Sesak Napas Korban Kanjuruhan, RSSA Sebut Kemungkinan Keracunan
Tim medis Rumah Sakit Dr Saiful Anwar (RSSA) Malang menyebut ada kemungkinan pasien dari Kanjuruhan juga mengalami keracunan. Hal itu ditemukan dari gejala kekurangan oksigen yang banyak dialami pasien. Meski, tim dokter belum melakukan tes toksikologi khusus, untuk mengetahui jenis racun penyebab gejala tersebut.
Hal itu terungkap dalam konferensi pers RSSA bersama wartawan di Malang, Senin 24 Oktober 2022. Wakil Direktur Pelayanan Medik dan Keperawatan RSSA Malang, dokter Syaifullah Asmiragani, menyebut jika sebagian besar pasien dari Tragedi Kanjuruhan mengalami gejala kekurangan oksigen.
Tim kemudian menduga adanya gejala keracunan yang dialami oleh korban dari Kanjuruhan. "Kami pada saat itu tidak meneliti khusus toksikologi. Tapi kami bisa mengambil kesimpulan itu secara langsung, dari hasil lab di ICU," kata Syaifullah ketika menjawab pertanyaan wartawan, terkait dampak gas air mata, selain mata merah.
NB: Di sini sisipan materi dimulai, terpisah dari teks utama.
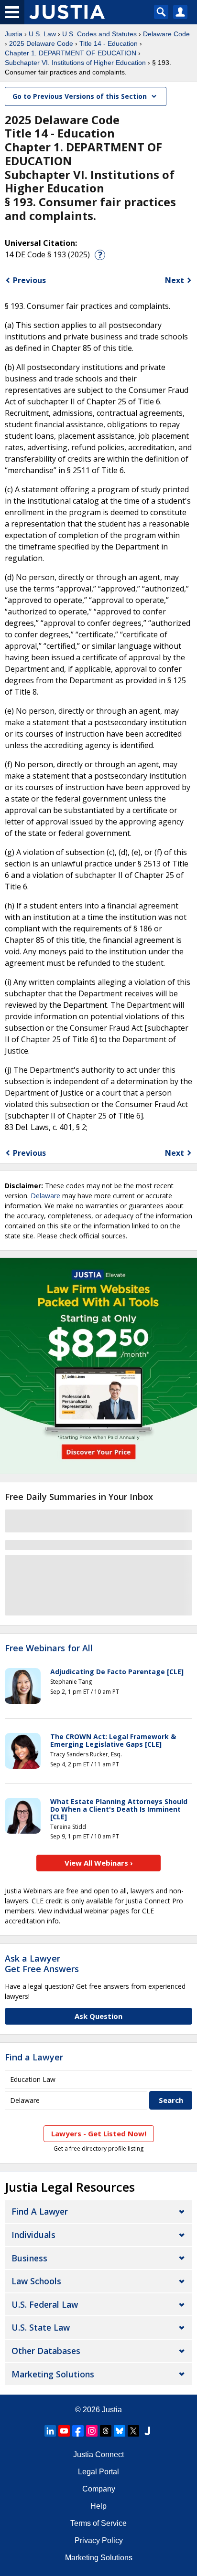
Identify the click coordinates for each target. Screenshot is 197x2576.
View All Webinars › (99, 1863)
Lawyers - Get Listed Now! (98, 2133)
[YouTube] (64, 2431)
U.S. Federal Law (44, 2304)
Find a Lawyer (34, 2057)
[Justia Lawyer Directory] (147, 2431)
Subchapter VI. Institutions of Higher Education (75, 62)
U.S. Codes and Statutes (99, 34)
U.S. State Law (40, 2327)
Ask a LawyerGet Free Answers (42, 1963)
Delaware (45, 1195)
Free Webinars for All (49, 1648)
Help (98, 2506)
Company (98, 2489)
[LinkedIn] (50, 2431)
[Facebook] (78, 2431)
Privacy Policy (99, 2540)
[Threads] (105, 2431)
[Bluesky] (119, 2431)
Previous (29, 280)
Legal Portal (98, 2472)
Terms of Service (98, 2523)
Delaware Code (166, 34)
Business (29, 2258)
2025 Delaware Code (41, 43)
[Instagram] (92, 2431)
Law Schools (36, 2281)
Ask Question (98, 2016)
Ditambahkan dokter Akbar Sidiq spesialis anestesI RSSA Malang, hasil lab menunjukan gejala umum berupa kekurangan oksigen. Hasil lain, juga ditemukan tanda-tanda trauma. Namun zat yang menyebabkan kekurangan oksigen itu, belum diketahui. "Dari pemeriksaan, ada gangguan akibat trauma, juga akibat kekurangan oksigen. Tapi untuk zatnya tau racunnya apa, tidak diperiksakan," lanjutnya.
Hal itu terjadi sebab tim dokter di ICU RSSA Malang fokus pada pemberian tindakan atas kegawatdaruratan pasien. Sehigga tidak menyentuh pada tes toksikologi. "Tak sampai pada pemeriksan toksikologi. Itu biasanya dilakukan oleh forensik," jelasnya.
Dokter ICU ini kemudian menambahkan, zat racun yang menyebabkan pasien dari tragedi Kanjuruhan kesulitan bernapas, sulit untuk ditemukan jika tes toksikologi baru dilakukan saat ini. "Kalau sekarang dilakukan pemeriksaan, itu sudah tidak relevan. Sebab, bahan itu biasanya sudah tidak ada di tubuh pasien," imbuhnya.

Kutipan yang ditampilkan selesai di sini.